けれど家は廃墟に、声は悲鳴になり、怒号と混乱と恐怖が不意の災厄として目の前に現れた。逃げる者も立ち向かう者も容赦なく地獄の業火の如き炎が猛り飲み込み、その恐ろしい咆哮は鼓膜を震わせた生物全ての足を竦ませた。
その時少女はどうしていただろうか。逃げていたような気もするし立ち向かっていったような気もする。隣にいた友人を突き飛ばした気もするし、全く知らない行商人の前に身を挺して踊りだした気もする。
何にせよ、彼女の力は雀の涙ほどの影響も与えなかった。気付いたら血まみれで街道の上で気絶していた。後方を振り返ると、ただただ焼け落ちていく故郷があった。轟々と、炎は街を人を歴史を想いを全て飲み込んで、燃やして。その明りは少女の元まで届き、傷ついた頬や至る所に作った裂傷を痛めつけるように熱を伝えた。
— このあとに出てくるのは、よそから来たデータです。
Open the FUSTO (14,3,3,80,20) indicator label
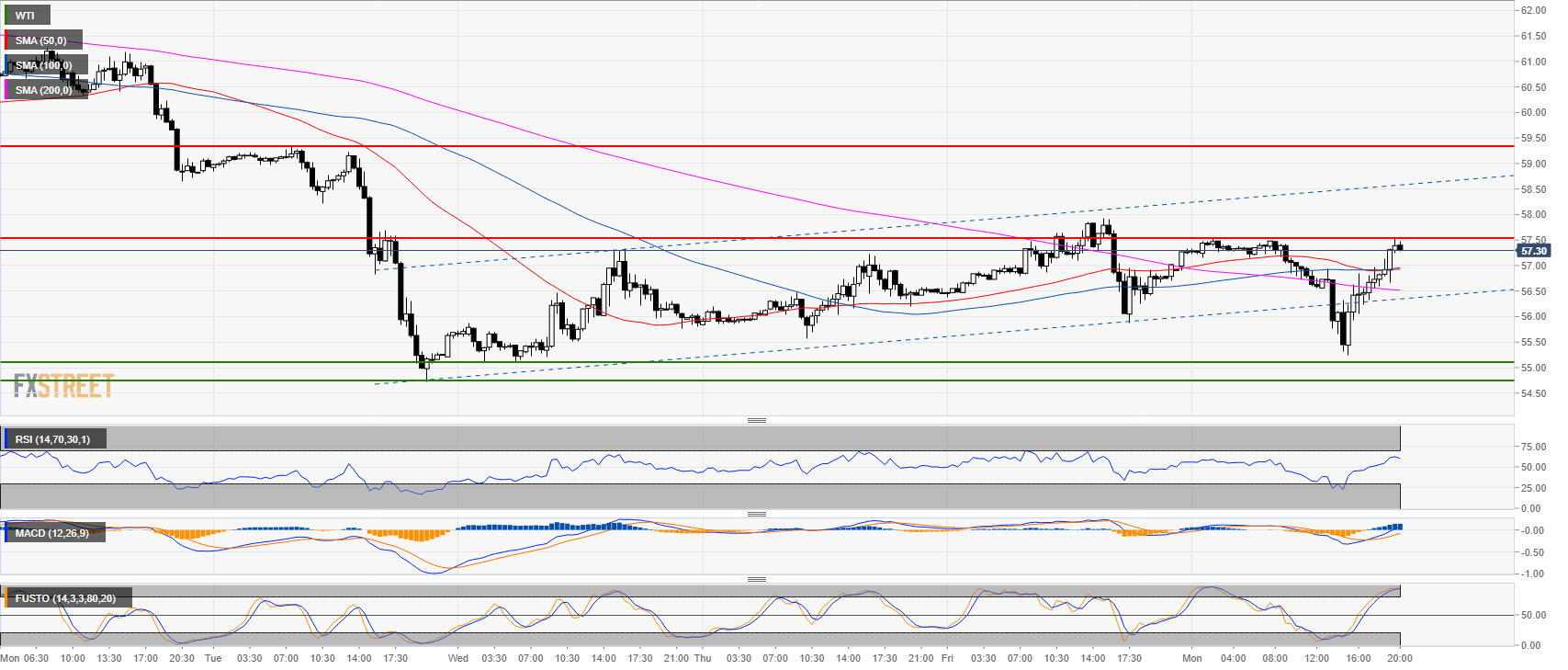The width and height of the screenshot is (1568, 670). (65, 598)
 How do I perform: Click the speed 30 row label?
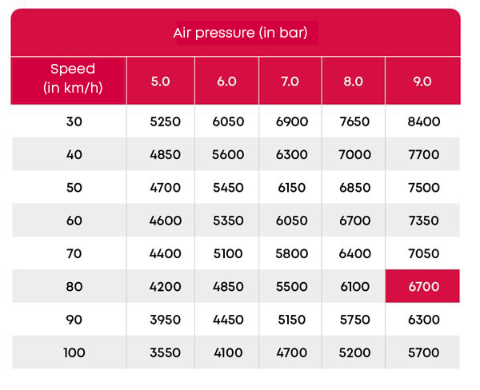coord(74,121)
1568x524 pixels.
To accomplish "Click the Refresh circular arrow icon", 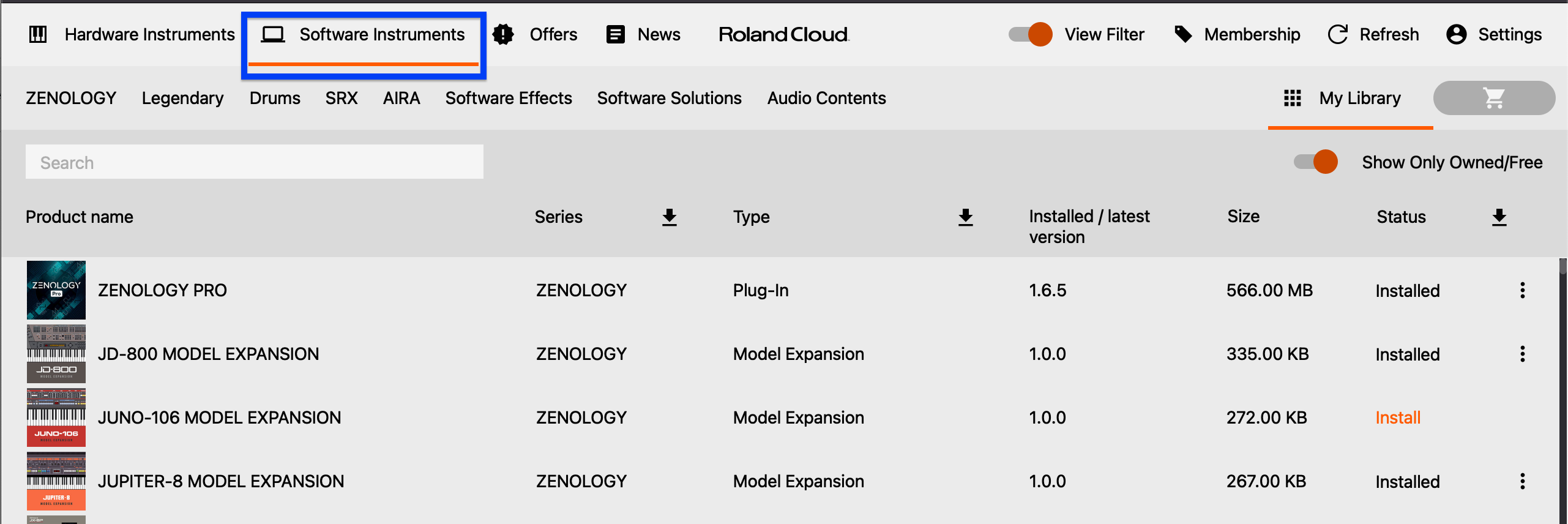I will click(1337, 34).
少女には何も残っていない。この身一つ、この命。それすらも彼女自身からすれば財産などとは程遠い。
――――――ああ。
淡い感嘆が痛み切った唇から零れた。全てを失うには少女は幼かった。未だ平凡に、あの町で暮らし、生き、死ぬのだと、町の崩壊を離れた場所で眺めながらも信じていた。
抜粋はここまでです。